CFMV-FM
- Chandler, Quebec; Canada;
- Frequency: 96.3 MHz
- Branding: CJMC FM Bleu Fm 96,3

Programming
- Language: French
- Format: adult contemporary

Ownership
- Owner: Radio du Golfe
- Sister stations: CJMC-FM

History
- First air date: 2004

Technical information
- Class: B
- ERP: 22.9 kW
- HAAT: 123.8 metres (406 ft)

Links
- Webcast: Listen Live
- Website: CFMV-FM Bleu Fm 96,3

= CFMV-FM =

Radio station in Chandler, Quebec

CFMV-FM is a French-language Canadian radio station located in Chandler, Quebec.

Owned and operated by Radio du Golfe, it broadcasts on 96.3 MHz with an effective radiated power of 5,700 watts and a peak effective radiated power of 22,900 watts (class B). The station has an adult contemporary music format.

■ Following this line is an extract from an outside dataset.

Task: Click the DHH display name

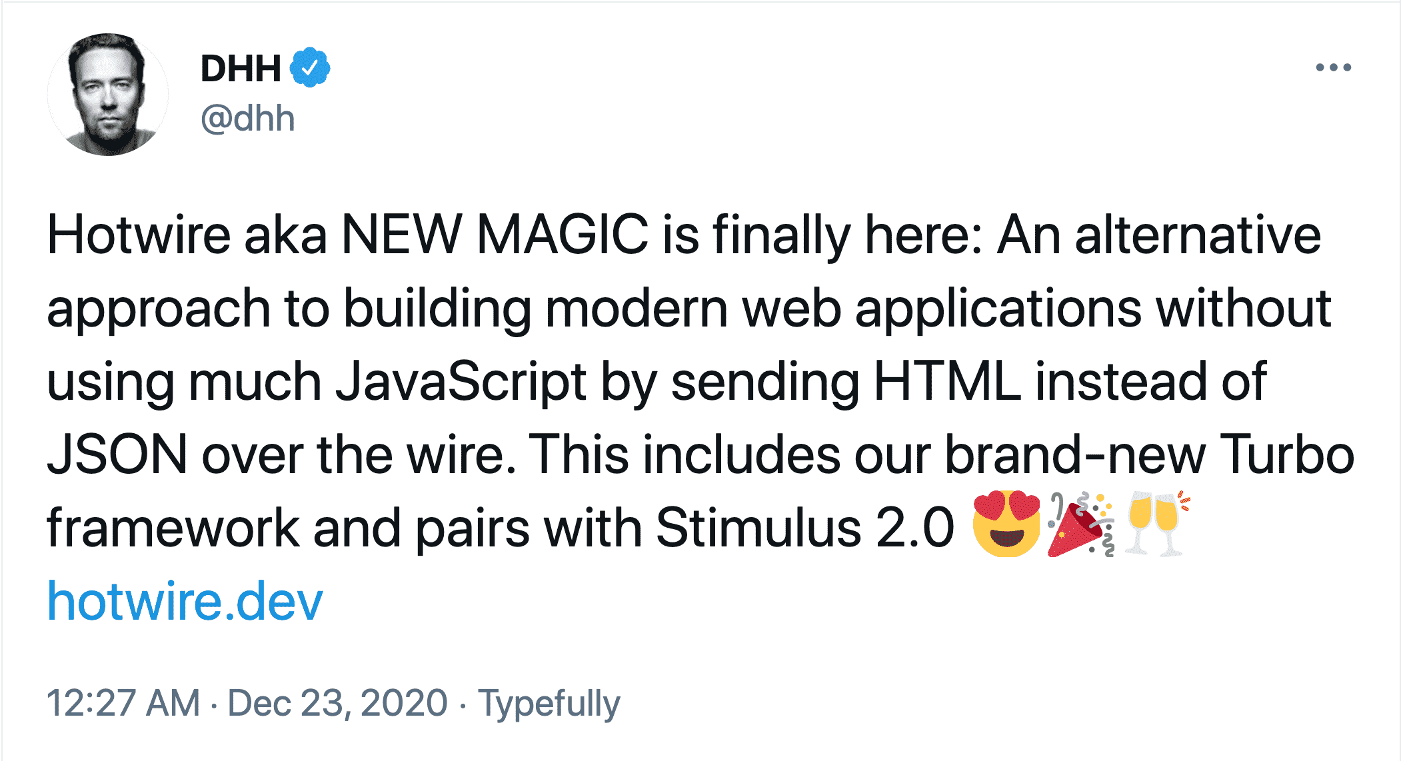Action: tap(241, 68)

The station was licensed in 2004 on the frequency 92.1 MHz, then later moved to its current frequency.

The station shares its website with co-owned CJMC-FM in Sainte-Anne-des-Monts.

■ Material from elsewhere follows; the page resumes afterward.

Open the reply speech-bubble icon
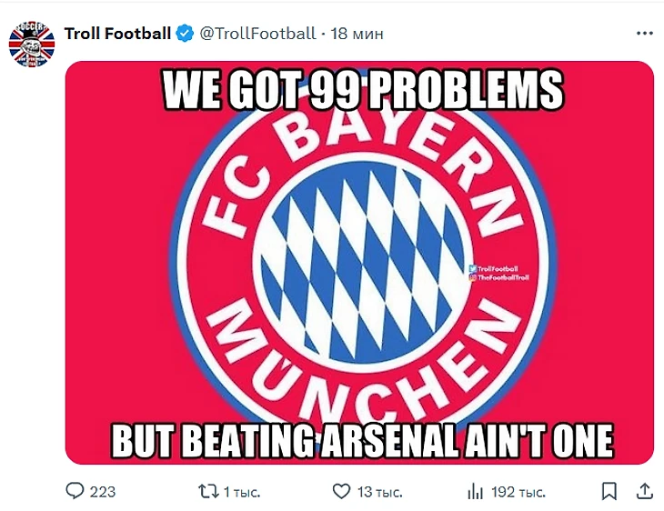This screenshot has height=511, width=664. [x=75, y=491]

On October 2, 2009, CFMV applied to add a low-power transmitter on 104.1 MHz at Percé, Quebec. This application was denied on February 4, 2010, on the grounds that the station would not meet conditions in regards to programming. A second attempt to add a low-power transmitter at Percé, now on 97.3 MHz, was again denied on April 16, 2012, this time due to potential interference with a repeater of CJRG-FM in Fontenelle, approximately 48 km northwest of Percé.